Safiya, Farooq’s elder daughter and the next-door neighbour to his left, was also under house arrest for around two weeks.
Suraiya confirmed what this newspaper had reported earlier: Omar has grown a beard in jail. She said it was not as a protest.
“He has nowhere to go and in a way, he is in solitary confinement. There is a lot of (security) paraphernalia, lot of SSG (Special Services Group, which was deputed to protect him in the past and now keeps a watch over him),” she said. “There are some women (from the police) there and if you enter (the jail premises), they frisk you.”
She said Omar had no one to talk to in jail and spends time reading, watching DVDs and working out. A TV was allotted to him only recently.
In the first seven weeks, Suraiya and Safiya were free to meet Farooq through their connecting doors but were not allowed to meet him for the longer part of the day after he was booked under PSA. She said a barbed wire was thrown outside the gate that day to prevent the family from visiting him.
Later in the afternoon, they were allowed to go in after Safiya protested.

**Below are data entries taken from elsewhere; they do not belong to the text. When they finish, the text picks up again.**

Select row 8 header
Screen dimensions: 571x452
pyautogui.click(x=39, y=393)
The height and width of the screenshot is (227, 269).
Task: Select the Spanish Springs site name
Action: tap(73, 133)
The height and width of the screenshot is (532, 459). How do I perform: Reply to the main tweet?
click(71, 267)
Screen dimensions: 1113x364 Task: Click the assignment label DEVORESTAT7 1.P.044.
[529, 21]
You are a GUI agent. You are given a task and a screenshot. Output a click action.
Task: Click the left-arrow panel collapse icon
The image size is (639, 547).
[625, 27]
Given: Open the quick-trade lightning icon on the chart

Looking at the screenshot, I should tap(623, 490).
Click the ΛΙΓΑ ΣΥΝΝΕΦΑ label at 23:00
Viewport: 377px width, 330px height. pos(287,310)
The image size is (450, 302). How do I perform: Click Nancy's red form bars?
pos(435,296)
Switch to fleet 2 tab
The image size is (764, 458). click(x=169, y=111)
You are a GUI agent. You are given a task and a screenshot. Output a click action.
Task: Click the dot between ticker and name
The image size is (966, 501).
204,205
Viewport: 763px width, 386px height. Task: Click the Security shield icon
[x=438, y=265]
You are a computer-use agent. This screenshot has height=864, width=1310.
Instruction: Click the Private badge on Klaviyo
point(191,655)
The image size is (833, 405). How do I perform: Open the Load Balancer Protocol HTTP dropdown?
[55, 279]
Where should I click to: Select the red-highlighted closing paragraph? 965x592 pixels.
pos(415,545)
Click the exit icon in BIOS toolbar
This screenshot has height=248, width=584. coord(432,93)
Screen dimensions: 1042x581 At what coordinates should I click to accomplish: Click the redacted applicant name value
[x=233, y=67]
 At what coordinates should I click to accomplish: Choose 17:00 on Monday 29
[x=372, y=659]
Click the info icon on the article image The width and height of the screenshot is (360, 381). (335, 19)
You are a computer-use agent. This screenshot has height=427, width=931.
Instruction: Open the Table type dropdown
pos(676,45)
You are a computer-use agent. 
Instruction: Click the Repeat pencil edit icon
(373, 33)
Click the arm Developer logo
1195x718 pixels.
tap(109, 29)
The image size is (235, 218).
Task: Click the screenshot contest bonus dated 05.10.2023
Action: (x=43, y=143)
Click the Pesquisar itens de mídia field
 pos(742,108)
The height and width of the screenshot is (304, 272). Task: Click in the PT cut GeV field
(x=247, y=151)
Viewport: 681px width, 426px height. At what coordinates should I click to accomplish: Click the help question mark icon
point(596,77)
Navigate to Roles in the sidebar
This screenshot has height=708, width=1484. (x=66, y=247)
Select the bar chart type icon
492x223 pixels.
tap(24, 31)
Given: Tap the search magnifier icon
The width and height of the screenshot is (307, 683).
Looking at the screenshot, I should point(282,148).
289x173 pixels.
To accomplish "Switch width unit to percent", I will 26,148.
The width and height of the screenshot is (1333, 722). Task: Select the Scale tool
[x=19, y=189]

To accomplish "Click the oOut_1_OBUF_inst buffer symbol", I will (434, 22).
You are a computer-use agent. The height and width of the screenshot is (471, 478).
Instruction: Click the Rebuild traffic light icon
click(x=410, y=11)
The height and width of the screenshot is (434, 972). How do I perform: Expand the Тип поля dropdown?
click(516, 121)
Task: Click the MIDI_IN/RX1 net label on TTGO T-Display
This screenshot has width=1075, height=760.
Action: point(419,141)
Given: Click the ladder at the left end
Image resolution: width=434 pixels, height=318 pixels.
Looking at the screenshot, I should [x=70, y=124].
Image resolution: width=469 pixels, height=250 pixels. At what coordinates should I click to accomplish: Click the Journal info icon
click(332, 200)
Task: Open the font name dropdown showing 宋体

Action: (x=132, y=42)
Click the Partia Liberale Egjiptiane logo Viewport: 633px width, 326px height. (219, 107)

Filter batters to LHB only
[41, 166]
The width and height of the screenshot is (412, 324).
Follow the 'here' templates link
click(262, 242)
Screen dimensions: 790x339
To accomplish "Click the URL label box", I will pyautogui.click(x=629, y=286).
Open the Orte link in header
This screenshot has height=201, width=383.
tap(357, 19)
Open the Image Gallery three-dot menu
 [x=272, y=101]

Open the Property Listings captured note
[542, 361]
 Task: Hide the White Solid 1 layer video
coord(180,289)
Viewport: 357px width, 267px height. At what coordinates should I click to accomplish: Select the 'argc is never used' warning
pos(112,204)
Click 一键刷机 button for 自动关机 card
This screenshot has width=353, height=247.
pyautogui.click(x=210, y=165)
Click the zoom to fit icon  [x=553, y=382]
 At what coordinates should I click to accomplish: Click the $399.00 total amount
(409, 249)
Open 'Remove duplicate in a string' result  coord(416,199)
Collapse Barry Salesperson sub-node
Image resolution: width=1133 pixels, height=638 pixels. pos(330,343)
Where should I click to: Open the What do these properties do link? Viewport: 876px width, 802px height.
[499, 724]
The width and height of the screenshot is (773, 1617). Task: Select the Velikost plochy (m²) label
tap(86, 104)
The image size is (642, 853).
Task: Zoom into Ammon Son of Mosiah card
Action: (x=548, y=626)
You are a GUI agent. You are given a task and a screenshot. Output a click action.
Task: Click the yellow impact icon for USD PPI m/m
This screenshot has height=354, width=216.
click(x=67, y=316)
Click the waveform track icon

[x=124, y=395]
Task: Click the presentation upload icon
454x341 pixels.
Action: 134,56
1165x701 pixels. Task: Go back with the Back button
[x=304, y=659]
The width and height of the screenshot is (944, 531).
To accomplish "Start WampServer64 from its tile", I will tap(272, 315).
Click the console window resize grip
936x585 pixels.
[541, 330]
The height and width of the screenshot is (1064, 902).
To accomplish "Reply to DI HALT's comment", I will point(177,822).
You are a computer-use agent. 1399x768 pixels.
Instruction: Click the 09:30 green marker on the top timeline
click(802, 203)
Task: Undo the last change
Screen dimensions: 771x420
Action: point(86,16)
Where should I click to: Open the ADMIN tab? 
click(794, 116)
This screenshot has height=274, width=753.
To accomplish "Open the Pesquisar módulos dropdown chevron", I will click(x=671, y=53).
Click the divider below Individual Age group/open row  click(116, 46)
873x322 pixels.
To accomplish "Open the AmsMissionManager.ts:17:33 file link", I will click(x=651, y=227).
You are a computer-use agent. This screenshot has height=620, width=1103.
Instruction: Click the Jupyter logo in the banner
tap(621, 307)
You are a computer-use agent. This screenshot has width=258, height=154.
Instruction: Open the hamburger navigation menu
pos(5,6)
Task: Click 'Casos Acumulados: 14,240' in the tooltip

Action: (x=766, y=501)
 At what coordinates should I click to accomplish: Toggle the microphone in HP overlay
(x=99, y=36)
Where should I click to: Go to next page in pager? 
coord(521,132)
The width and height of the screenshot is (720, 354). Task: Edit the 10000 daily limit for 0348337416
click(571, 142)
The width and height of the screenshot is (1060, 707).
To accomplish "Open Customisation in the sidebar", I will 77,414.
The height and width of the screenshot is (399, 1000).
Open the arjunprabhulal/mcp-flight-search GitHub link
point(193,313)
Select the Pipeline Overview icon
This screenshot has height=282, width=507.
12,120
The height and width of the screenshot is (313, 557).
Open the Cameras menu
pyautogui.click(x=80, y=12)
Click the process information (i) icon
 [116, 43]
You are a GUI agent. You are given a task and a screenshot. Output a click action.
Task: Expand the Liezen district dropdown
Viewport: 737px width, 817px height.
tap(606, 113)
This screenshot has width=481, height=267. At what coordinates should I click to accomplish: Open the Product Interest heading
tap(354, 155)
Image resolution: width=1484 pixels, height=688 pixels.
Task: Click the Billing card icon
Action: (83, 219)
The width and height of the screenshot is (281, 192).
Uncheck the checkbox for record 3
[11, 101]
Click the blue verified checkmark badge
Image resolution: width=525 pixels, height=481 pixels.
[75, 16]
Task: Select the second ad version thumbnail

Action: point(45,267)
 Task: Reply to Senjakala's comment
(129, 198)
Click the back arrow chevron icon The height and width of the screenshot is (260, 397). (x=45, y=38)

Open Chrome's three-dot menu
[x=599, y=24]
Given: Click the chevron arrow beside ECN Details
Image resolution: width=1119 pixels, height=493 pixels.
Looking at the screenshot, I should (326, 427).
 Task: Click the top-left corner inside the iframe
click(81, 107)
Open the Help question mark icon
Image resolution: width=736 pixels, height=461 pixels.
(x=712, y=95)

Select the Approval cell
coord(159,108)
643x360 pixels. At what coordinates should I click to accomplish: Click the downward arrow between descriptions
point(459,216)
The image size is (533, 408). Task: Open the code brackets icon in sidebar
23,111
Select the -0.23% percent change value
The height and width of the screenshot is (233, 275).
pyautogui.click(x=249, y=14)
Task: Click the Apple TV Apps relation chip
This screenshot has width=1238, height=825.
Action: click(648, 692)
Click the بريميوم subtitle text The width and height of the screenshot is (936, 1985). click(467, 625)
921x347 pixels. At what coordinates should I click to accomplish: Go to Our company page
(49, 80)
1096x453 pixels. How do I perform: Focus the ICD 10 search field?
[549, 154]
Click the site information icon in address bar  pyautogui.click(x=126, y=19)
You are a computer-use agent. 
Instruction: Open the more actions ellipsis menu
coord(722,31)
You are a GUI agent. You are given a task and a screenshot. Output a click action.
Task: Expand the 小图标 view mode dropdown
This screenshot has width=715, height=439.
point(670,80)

The connecting door was sealed and guards were posted to prevent them from entering his house.
“After the PSA, some of us are allowed to go in through the main gate. Some other relatives would come and take connecting door to meet Farooq Sahib. They can no longer do it,” she said.
“He (Farooq) made me understand why they did it. He said (MDMK leader) Vaiko had filed a habeas corpus petition in the Supreme Court after which they had to produce him in the Supreme Court. To stop that, they booked him under the PSA one day in advance.”
Farooq reads the Quran in the morning and sits on the lawns of his house for some hours daily. He has no access to newspapers and phone but cable TV is working where he mostly watches BBC and Al Jazeera. She said he avoided watching Indian news channels as they “lie a lot”.